--- EXERCISE ---
Wherever a line in the records contains the word "agent", return that line.

--- STUDY MATERIAL ---
┏━━

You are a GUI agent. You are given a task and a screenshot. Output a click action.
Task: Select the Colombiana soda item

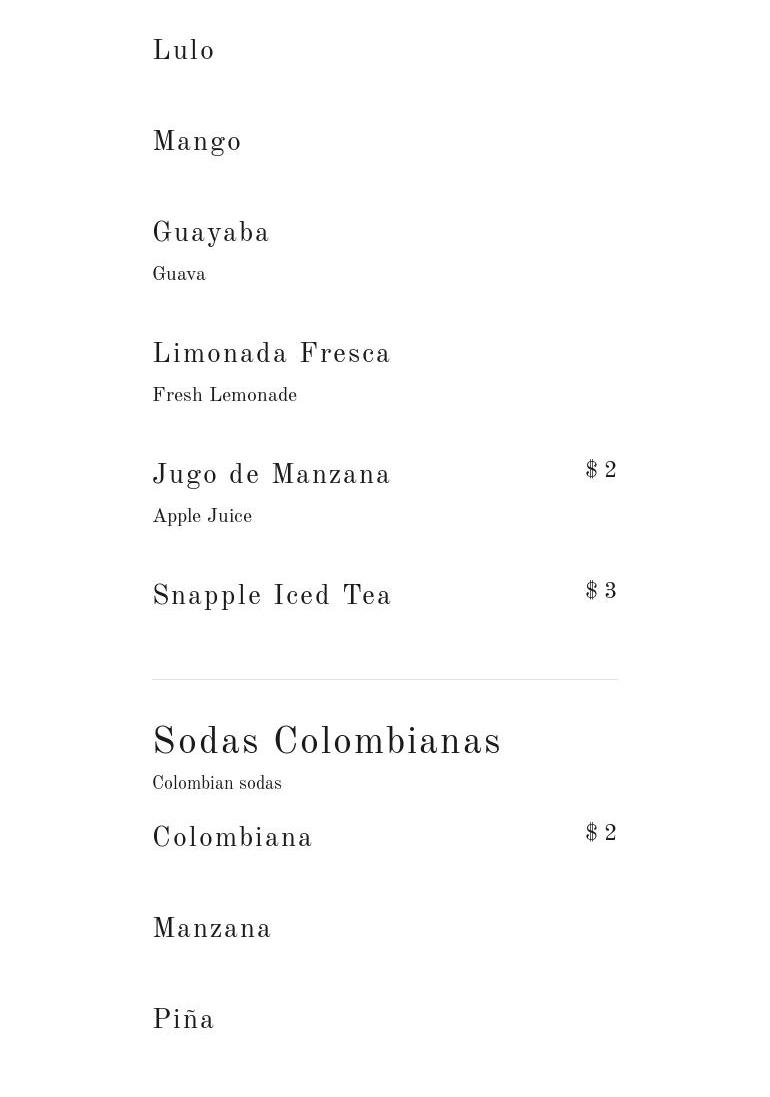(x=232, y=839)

┗━━
┏━━

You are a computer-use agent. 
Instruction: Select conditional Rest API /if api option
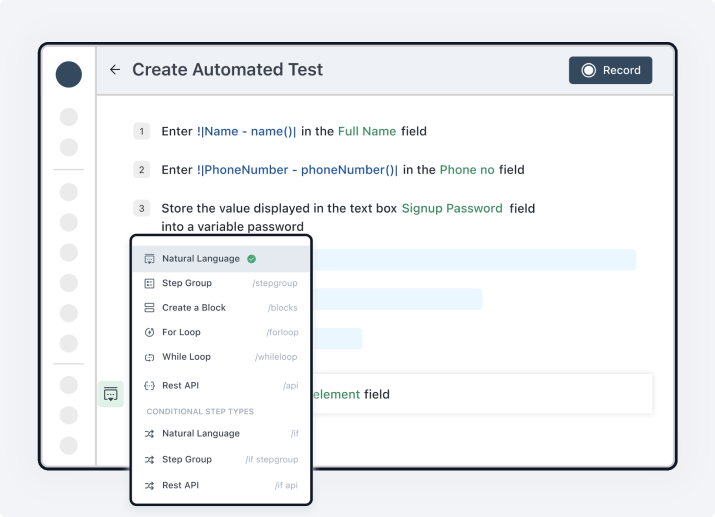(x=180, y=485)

┗━━

--- RESULT OF THIS TASK ---
You are a GUI agent. You are given a task and a screenshot. Output a click action.
You are a computer-use agent. 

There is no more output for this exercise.